Why you’re not maintaining your control system

Buyer and seller motivations create barriers to (ICS) maintenance – Aim Power Consulting
Power Generation Expert

By Bill Ray and Craig Nicholson

ICS – Your Blind Spot

This is the first in a multi part series on Industrial Control Systems.

An Industrial Control System (ICS) is great until it isn’t. Unlike their mechanical component counterparts; there is not a simple table showing component life, no clear way to measure performance degradation, nor a direct measurement for being out of tolerance. ICSs age silently until one day when they become problematic. At that point, parts and expertise are difficult to find, communication with other systems begins to fail and reliability of the money generating asset is impacted. Even though the impact of failure is disruptive to operations, the silent aging and lack of clear pass/fail evaluation criteria continually push replacement to “next year’s budget” at the first or second round of capital allocation scrutiny.

Owners and OEMs throw countless man hours and development dollars at negotiating multi million dollar maintenance agreements and equipment upgrades, but the ICS is rarely in the mix. With the growing concerns over cyber threats, internet of things (IOT) deployment and rapid integration of artificial intelligence (AI) assisted operation, how can ICS be left out of discussion? The reasons are mainly economic – from the perspective of the supplier.

ICSs age silently until one day when they become problematic”
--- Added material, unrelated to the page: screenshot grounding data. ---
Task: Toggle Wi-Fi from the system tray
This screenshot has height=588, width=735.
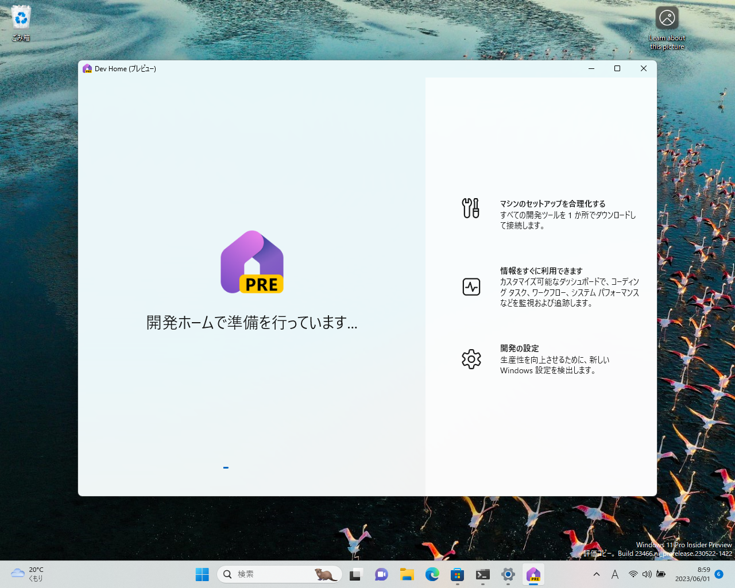Action: click(x=633, y=575)
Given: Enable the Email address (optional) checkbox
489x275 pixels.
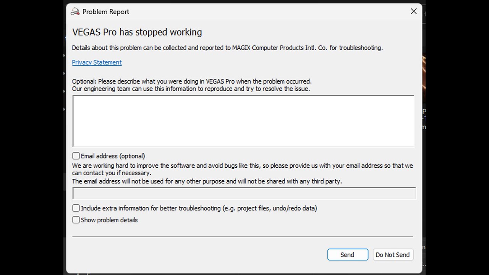Looking at the screenshot, I should click(x=76, y=156).
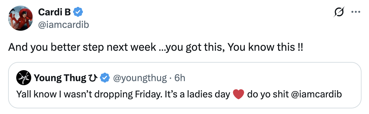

1. Your supplier’s strategy:

For the turbine equipment manufacturer, the ICS is not a moneypot. Product profitability is typically a tracked around periodic buys for a full system replacement with a series of small component purchases in between. Service and continuous operation is generally performed by the owner. This profit profile is miniscule compared to the millions spent during a major inspection. For the owner, the ICS is not considered the money maker – spinning pieces of metal are the money makers and the ICS goes along for the ride. Articulating an ICS value story, strategy, and risk mitigation plan to get proper budget allocation is much more difficult than replacing a mechanical component deemed end of life or an upgrade yielding tangible payback results. Again the lack of quantifiable condition assessment comes to bear.

2. Your supplier’s organization:

 When working with a turbine supplier, the ICS likely resides in another group or division. Competing metrics and cooperation in the sales efforts between divisions may become barriers. The suppliers own internal conflicts translate to lack of ownership and clear strategy in front of the client. The inability to articulate a cohesive mechanical and ICS package leaves the client without a sales advocate and no value story to carry through their own organization.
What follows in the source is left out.